A Revocable Living Trust (RLT) is becoming a more common part of estate planning. An RLT adds flexibility, security, privacy and significant administrative savings to almost any estate plan, large or small. The larger and more complex an estate, the greater the potential savings.
An RLT is an agreement between two parties (Grantor and Trustee) to hold and administer assets for the benefit of a third party (Beneficiary). The primary purpose of an RLT is to avoid some of the negative aspects of an estate plan that is based only upon a Will, most importantly, the need to file the Will in open Court in what is called a probate process.

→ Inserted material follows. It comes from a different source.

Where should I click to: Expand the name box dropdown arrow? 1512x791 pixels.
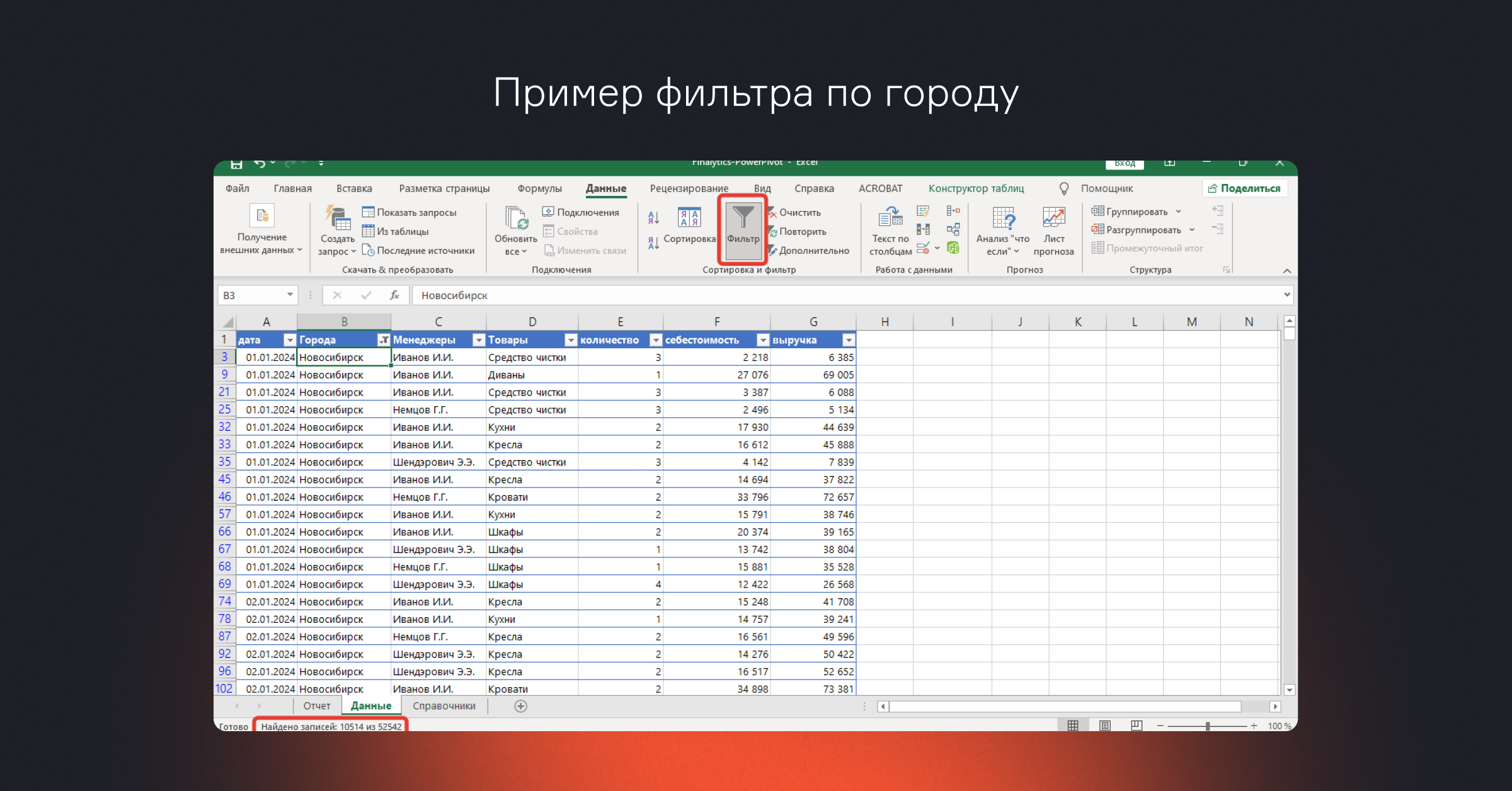290,295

The RLT process (simplified for this space) is to create an RLT, fund the RLT (by titling your assets in the name of the Trust), and then manage the assets. An RLT functions much like a corporation in that it does not have a defined life span. In a corporation, if something happens to the CEO, another is appointed to act in that capacity. In a Trust, if something happens to the Trustee, the successor Trustee steps up to assume the responsibilities.
In the Trust document, you will be able to define the meaning of incapacity to avoid the need for the Court to appoint a conservator. You can name a guardian to avoid the need for a Court to appoint a guardian for you. You can name successor Trustees to make sure that there is a consistent and proper management of your estate during times when you are unable or unwilling, for whatever reason, to manage your affairs. You can name who your beneficiaries will be and when and how they will take specific assets. All of this can be done without the need of a public Court proceeding.